TORONTO (Reuters) - Toronto’s main stock index fell for a fourth straight session on Friday, extending its 2011 losses as lower commodity prices and a fire in the Alberta oil sands pulled down oil and other resource shares.
Oil company Canadian Natural Resources fell 5.47 percent to C$40.60 after a fire late on Thursday halted production at its 110,000-barrel-a-day oil sands project.
The energy group, which accounts for more than a quarter of the index, led declines, dropping 1.1 percent as U.S. crude oil futures ended the first week of the year with the biggest weekly percentage loss in nearly five months.
Suncor Energy, Canada’s biggest oil company, was off 0.43 percent at C$36.98.
The index’s materials group, home to gold miners, fell 0.64 percent. Goldcorp was down 1.02 percent at C$42.50, while Barrick Gold declined 0.77 percent to C$48.69.
Gold prices suffered their longest losing streak in seven months, sliding more than 3 percent this week and falling for a fifth day on Friday after U.S. December jobs data failed to spark safe-haven demand.
The Toronto Stock Exchange’s S&P/TSX composite index ended down 39.37 points, or 0.3 percent, at 13,272.30. For the week, the index fell 1.27 percent.
“We’re under a little bit of pressure today, but I don’t think it’s anything disastrous,” said Fred Ketchen, director of equity trading at ScotiaMcLeod.
“In the U.S., significant disappointment continues to plague their economy...problems in the United States continue and we need to be aware of the fallout that will continue to come from our southern neighbors.”
Tempering the index’s losses was a 0.37 percent gain in financial issues, which got a lift from data that showed the Canadian economy created more jobs than expected in December.
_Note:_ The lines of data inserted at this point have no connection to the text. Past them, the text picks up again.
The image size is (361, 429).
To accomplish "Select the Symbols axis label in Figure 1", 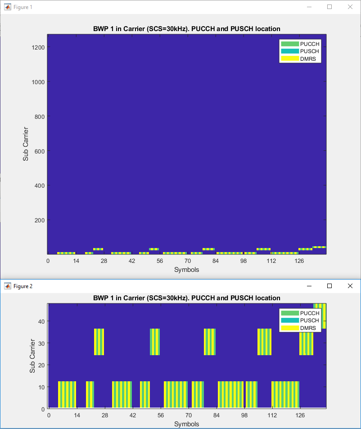I will (186, 270).
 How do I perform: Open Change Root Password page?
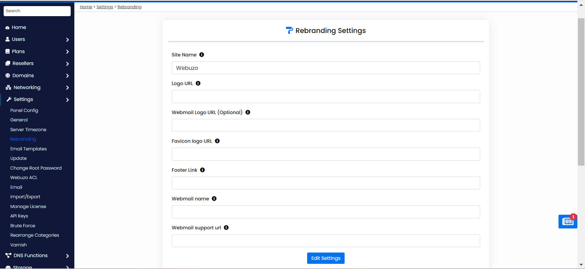36,168
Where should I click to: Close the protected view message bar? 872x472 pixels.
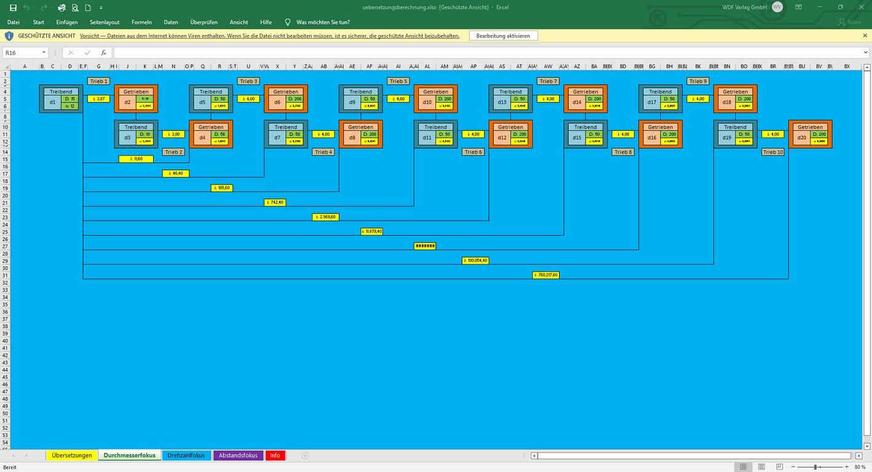(865, 36)
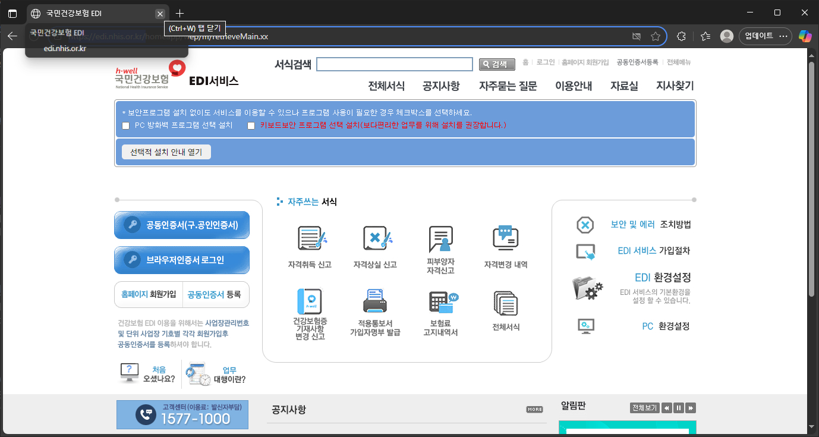The image size is (819, 437).
Task: Click inside the 서식검색 input field
Action: 395,64
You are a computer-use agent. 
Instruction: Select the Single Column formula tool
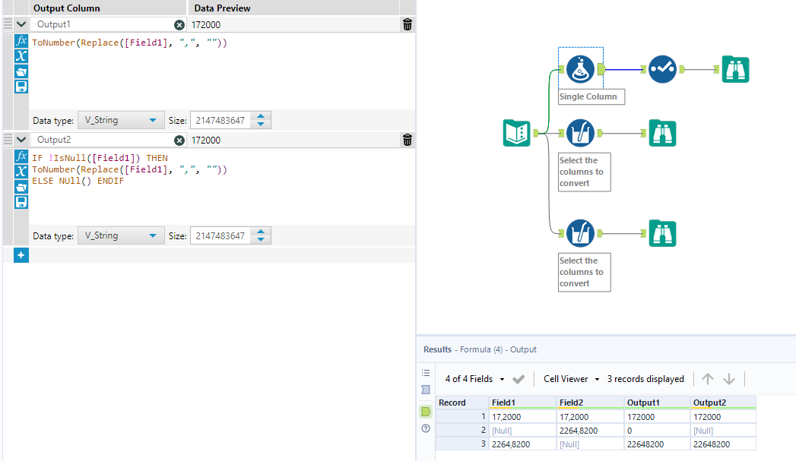point(580,68)
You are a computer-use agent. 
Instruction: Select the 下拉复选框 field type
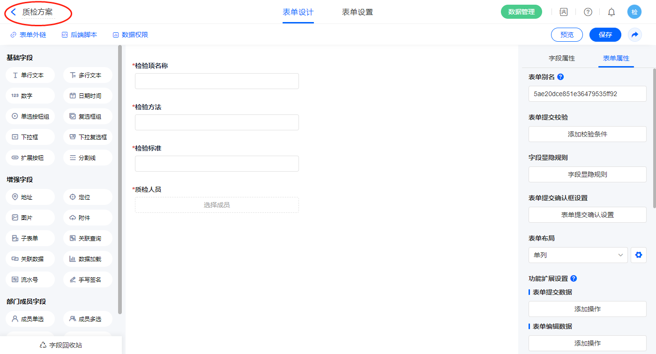tap(88, 137)
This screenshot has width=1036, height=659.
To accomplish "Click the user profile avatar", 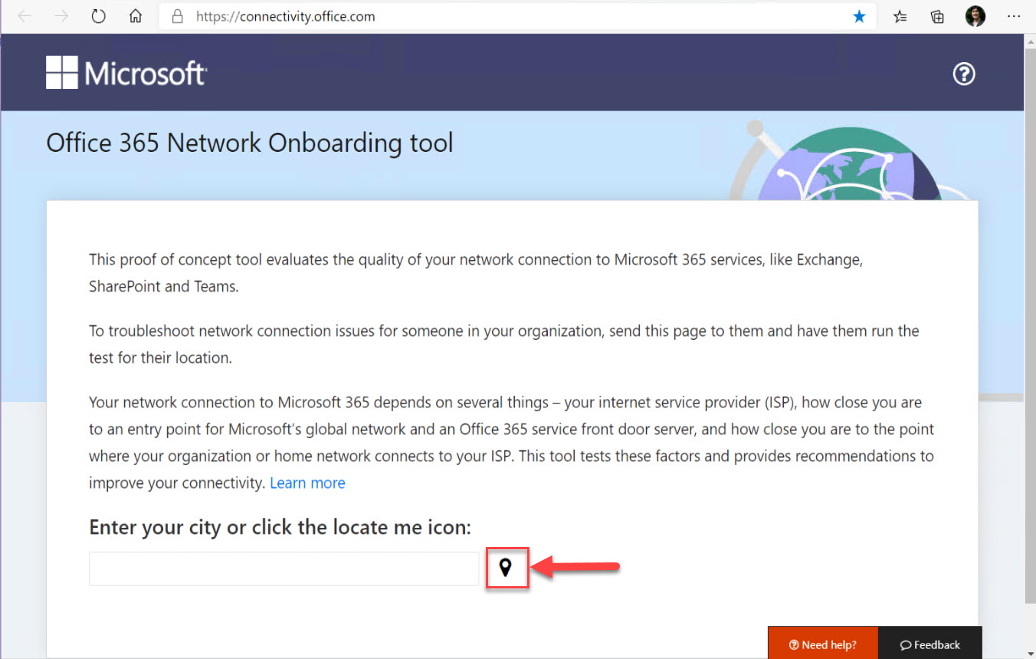I will pyautogui.click(x=975, y=16).
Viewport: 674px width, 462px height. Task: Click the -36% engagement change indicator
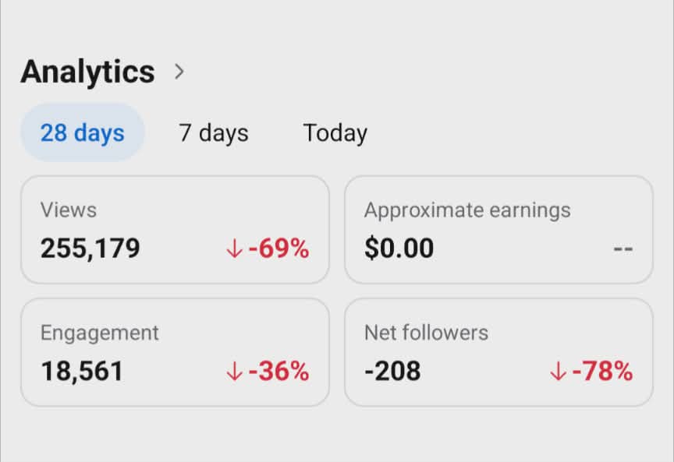278,371
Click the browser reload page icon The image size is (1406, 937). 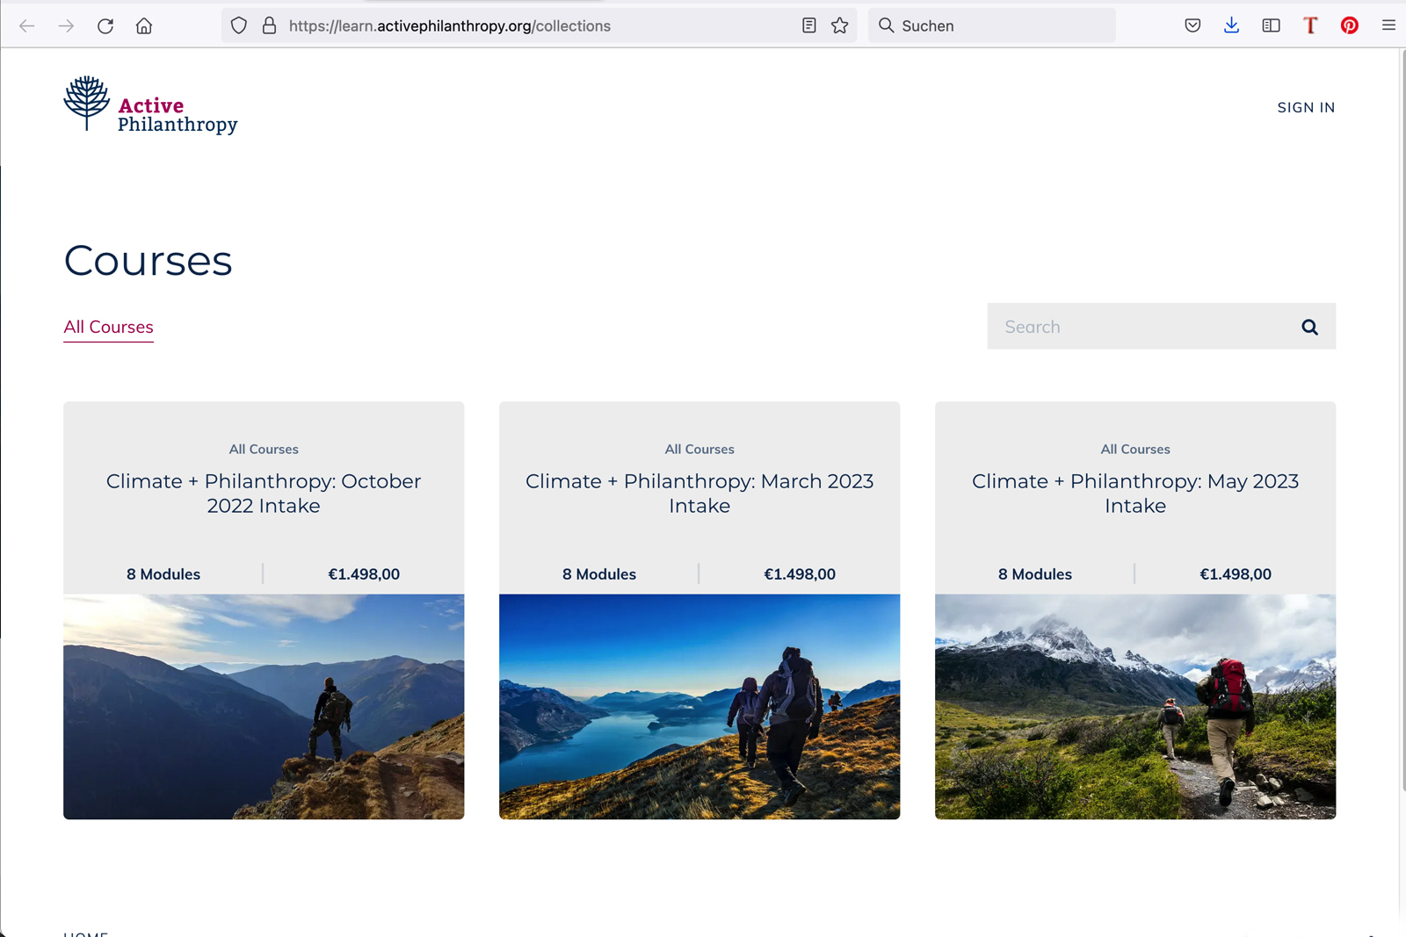click(105, 25)
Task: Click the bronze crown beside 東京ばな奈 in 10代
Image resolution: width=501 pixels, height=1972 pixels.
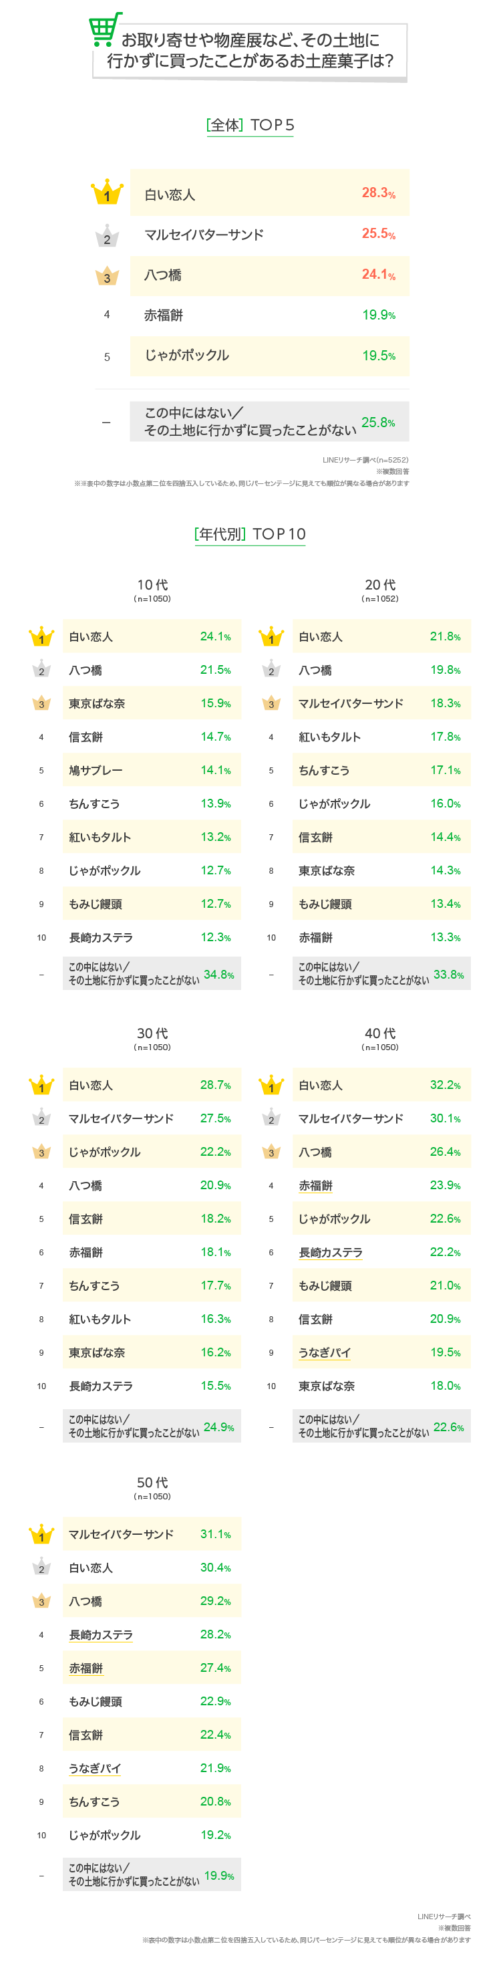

Royal Bank of Canada was up 0.79 percent at C$52.02, while Bank of Nova Scotia gained 0.68 percent to close at C$56.25. Toronto Dominion Bank rose 0.51 percent to C$74.20
“There are a couple of factors that might be creeping in on the back of today’s data to impede gains in the short term: those would be the stronger loonie and concerns about potential rate hikes by the Bank of Canada in the months ahead,” said Elvis Picardo, analyst and strategist at Global Securities.
“You couple that with the fact that we’ve had an exceptional run since December and it’s not surprising to see a minor selloff.”
A Reuters poll on Friday showed most of Canada’s primary securities dealers expect the Bank of Canada to resume raising interest rates in the first half of this year.
In individual company news, pharmacy chain Jean Coutu Group, which reported a higher quarterly profit that topped expectations, fell 0.93 percent to C$9.57. The company said it will feel the first impact of Quebec’s drug sales reform initiatives this quarter.